Intravascular ultrasound (IVUS) imaging is widely used in interventional cardiology as a diagnostic tool for assessing a diseased vessel, such as an artery, within the human body to determine the need for treatment, to guide the intervention, and/or to assess its effectiveness. IVUS imaging uses ultrasound echoes to form a cross-sectional image of the vessel of interest. Typically, the ultrasound transducer on an IVUS catheter both emits ultrasound pulses and receives the reflected ultrasound echoes. The ultrasound waves pass easily through most tissues and blood, but they are partially reflected by discontinuities arising from tissue structures (such as the various layers of the vessel wall), red blood cells, and other features of interest. The IVUS imaging system, which is connected to the IVUS catheter by way of a patient interface module, processes the received ultrasound echoes to produce a cross-sectional image of the vessel where the catheter is located.

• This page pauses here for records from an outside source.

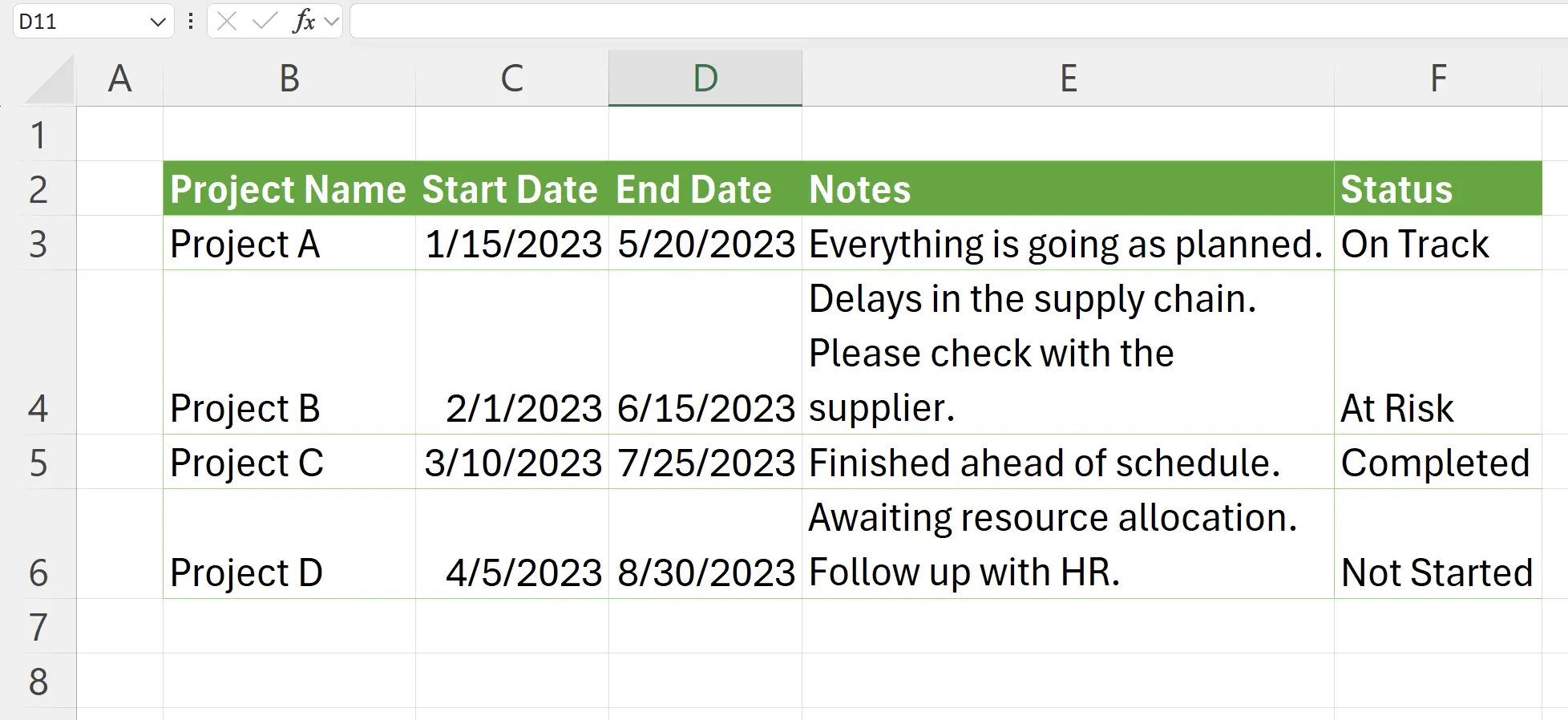Screen dimensions: 1568x720
Task: Select row 4 header
Action: point(38,408)
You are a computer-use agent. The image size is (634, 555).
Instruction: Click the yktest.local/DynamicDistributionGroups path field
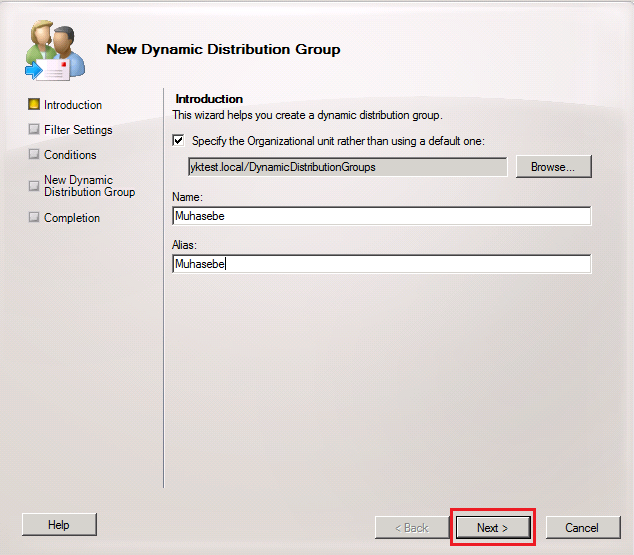[x=347, y=167]
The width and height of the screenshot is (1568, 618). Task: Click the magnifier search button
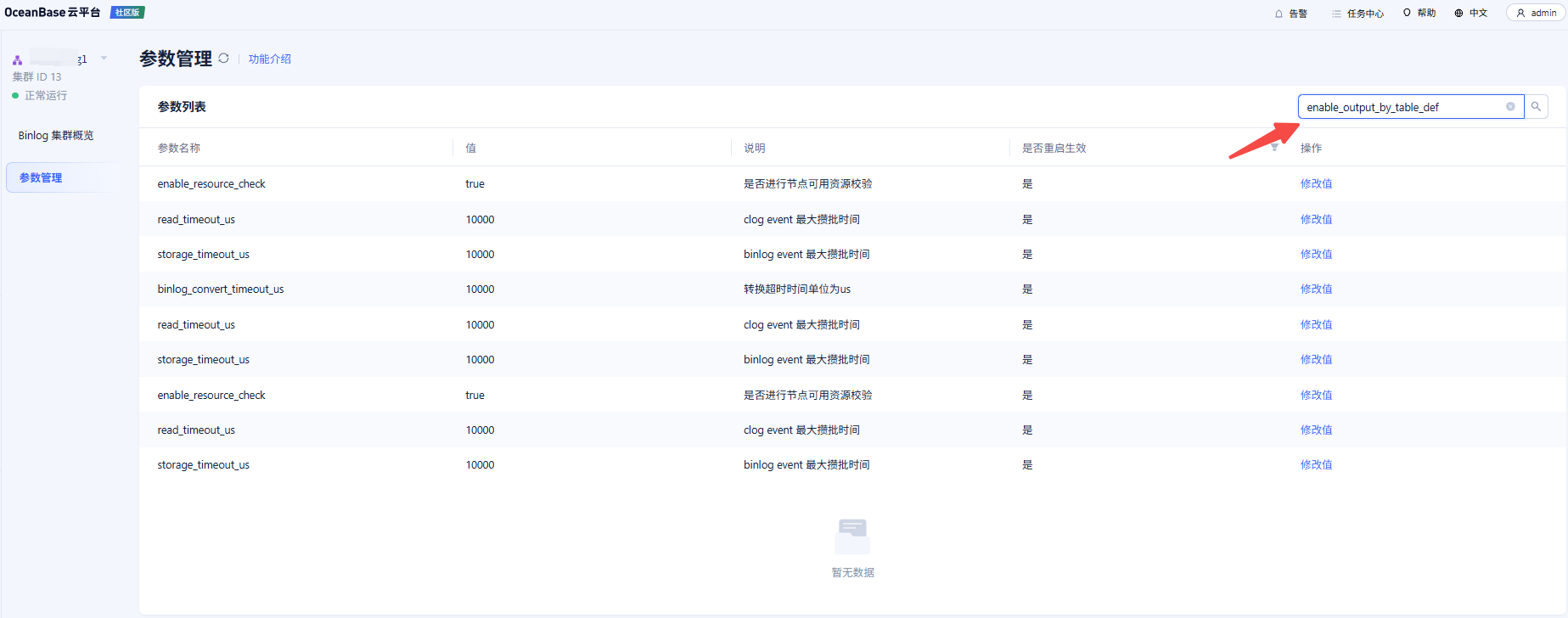coord(1536,107)
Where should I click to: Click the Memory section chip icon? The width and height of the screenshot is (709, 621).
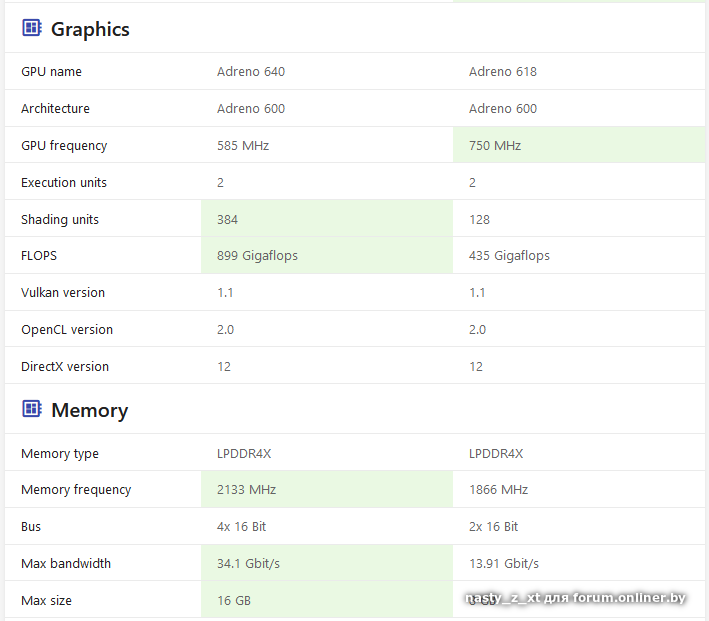coord(32,409)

There are two types of IVUS catheters in common use today: solid-state and rotational, with each having advantages and disadvantages. Solid-state IVUS catheters use an array of ultrasound transducers (typically 64) distributed around the circumference of the catheter and connected to an electronic multiplexer circuit. The multiplexer circuit selects array elements for transmitting an ultrasound pulse and receiving the echo signal. By stepping through a sequence of transmit-receive pairs, the solid-state IVUS system can synthesize the effect of a mechanically scanned transducer element, but without moving parts. Since there is no rotating mechanical element, the transducer array can be placed in direct contact with the blood and vessel tissue with minimal risk of vessel trauma and the solid-state scanner can be wired directly to the imaging system with a simple electrical cable and a standard detachable electrical connector.

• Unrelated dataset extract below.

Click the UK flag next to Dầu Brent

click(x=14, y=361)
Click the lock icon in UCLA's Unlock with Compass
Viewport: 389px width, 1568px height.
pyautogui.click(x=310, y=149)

In the typical rotational IVUS catheter, a single ultrasound transducer element fabricated from a piezoelectric ceramic material is located at the tip of a flexible driveshaft that spins inside a plastic sheath inserted into the vessel of interest. The transducer element is oriented such that the ultrasound beam propagates generally perpendicular to the axis of the catheter. The fluid-filled sheath protects the vessel tissue from the spinning transducer and driveshaft while permitting ultrasound signals to propagate from the transducer into the tissue and back. As the driveshaft rotates (typically at 30 revolutions per second), the transducer is periodically excited with a voltage pulse to emit a short burst of ultrasound. The same transducer then listens for the returning echoes reflected from various tissue structures, and the IVUS imaging system assembles a two dimensional display of the vessel cross-section from a sequence of several hundred of these ultrasound pulse/echo acquisition sequences occurring during a single revolution of the transducer.
Manufacturers typically focus on maximizing the fidelity of the images generated by an IVUS imaging device. Thus, these devices generally include a large number of elements to optimize image quality and consistency so that detailed images of vessel morphology are generated. As a result, manufacturing the imaging device can be complex. For example, solid-state imaging devices, such as those illustrated in FIGS. 2 and 3, can be configured with numerous transducers and associated transducer control circuits. For example, an imaging device 200 can include eight or more transducer control circuits 202 that are used to control sixty-four or more transducers 204. Manufacturing can be inefficient and expensive because of the complexity of the devices. The large number of elements also increases the size of solid-state imaging devices. This can have adverse effects on maneuverability of the device within a patient's vasculature. Further, in some instances, diagnostic procedures do not necessarily require a high resolution image of vessel morphology. Rather, only clinically acceptable lumen measurements may be needed. Currently, however, such measurements can be determined only by analyzing a detailed image generated using a complex, expensive, and large IVUS device.
Accordingly, there remains a need for improved devices, systems, and methods for providing a compact intravascular device for generating vessel measurements that can be manufactured in an efficient manner.
The present disclosure addresses one or more of the shortcomings in the prior art.